This article needs additional citations for verification. (May 2019) |
Paradigms | Imperative, structured, object-oriented, functional (Delphi dialect only), component-based, event-driven, generic |
---|---|
Family | Wirth Pascal |
Designed by | Larry Tesler (Apple) Niklaus Wirth (for Apple) Anders Hejlsberg (Borland)[1] |
Developers | Apple Computer (initial) Borland International[1] |
First appeared | 1986 |
Typing discipline | Static and dynamic (dynamic typing through variants, array of const, and RTTI), strong, safe |
Scope | Lexical (static) |
Platform | ARM, x86, PowerPC, ppc64, SPARC, MIPS, CLI, Java, Cocoa |
Filename extensions | .p , .pp , .pas |
Major implementations | |
Delphi (x86, ARM), Free Pascal (x86, PowerPC, ppc64, SPARC, MIPS, ARM), Oxygene (CLI, Java, Native Cocoa), Smart Mobile Studio (JavaScript) | |
Dialects | |
Apple, Turbo Pascal, Free Pascal (using objfpc or delphi mode), Delphi, Delphi.NET, Delphi Web Script, PascalABC.NET, Oxygene | |
Influenced by | |
Pascal, Simula, Smalltalk | |
Influenced | |
C#, Genie, Java, Nim, C/AL |
Object Pascal is an extension to the programming language Pascal that provides object-oriented programming (OOP) features such as classes and methods.
The language was originally developed by Apple Computer as Clascal for the Lisa Workshop development system. As Lisa gave way to Macintosh, Apple collaborated with Niklaus Wirth, the author of Pascal, to develop an officially standardized version of Clascal. This was renamed Object Pascal. Through the mid-1980s, Object Pascal was the main programming language for early versions of the MacApp application framework. The language lost its place as the main development language on the Mac in 1991 with the release of the C++-based MacApp 3.0. Official support ended in 1996.
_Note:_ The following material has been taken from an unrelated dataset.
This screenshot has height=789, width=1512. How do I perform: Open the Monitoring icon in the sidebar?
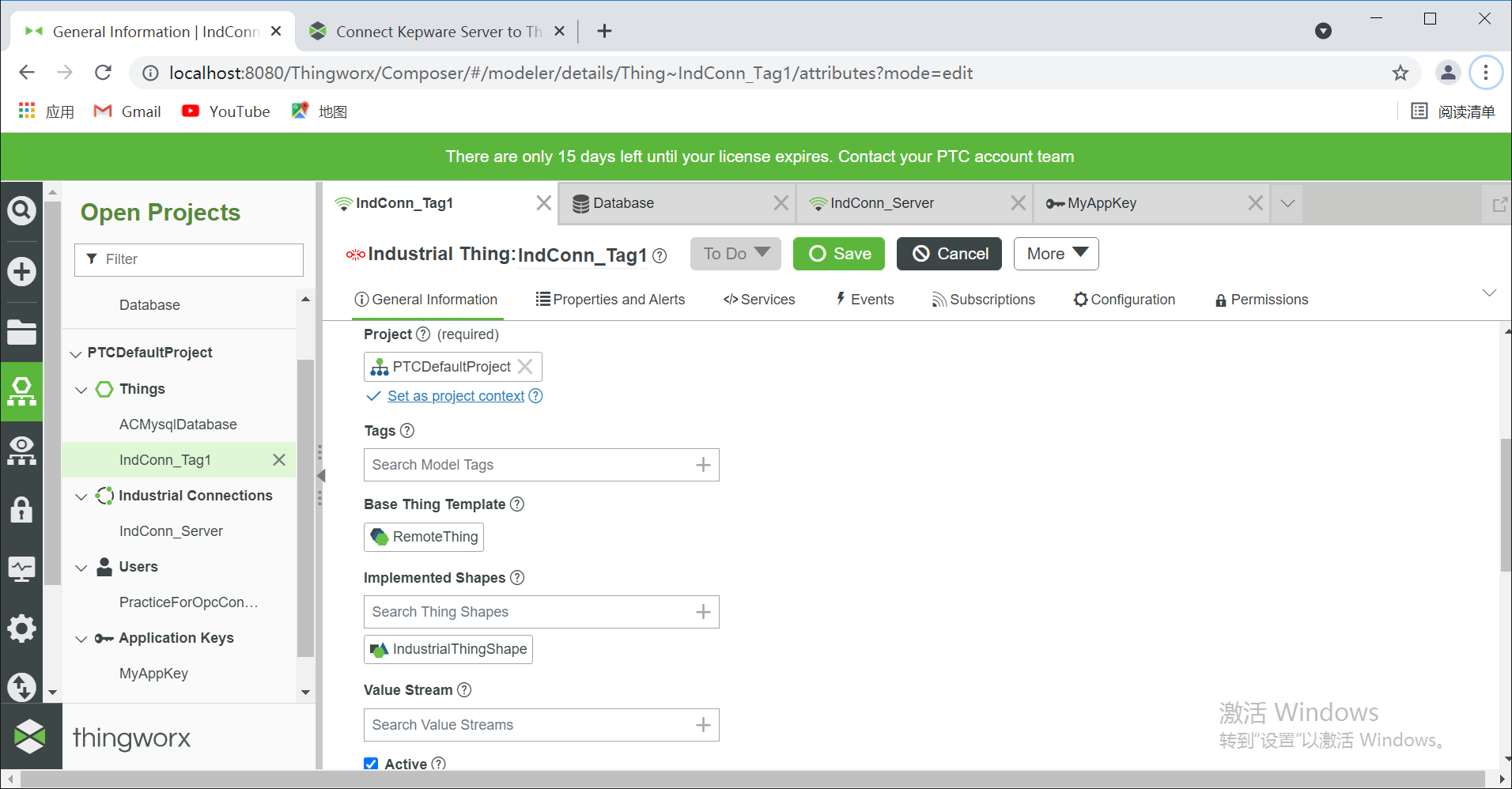point(21,568)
Symantec also developed a compiler for Object Pascal for their Think Pascal product, which could compile programs much faster than Apple's own Macintosh Programmer's Workshop (MPW). Symantec then developed the Think Class Library (TCL), based on MacApp concepts, which could be called from both Object Pascal and THINK C. The Think suite largely displaced MPW as the main development platform on the Mac in the late 1980s.
Symantec ported Object Pascal to the PC, and developed a similar object framework on that platform. In contrast to TCL, which eventually migrated to C++, the PC libraries remained mainly based on Pascal.
Borland added support for object-oriented programming to Turbo Pascal 5.5, which would eventually become the basis for the Object Pascal dialect used in Delphi created by Anders Hejlsberg. Delphi remained mainstream for business applications on the PC into the early 2000s, and was partly displaced in the 2000s with the introduction of the .NET Framework which included Hejlsberg's C#.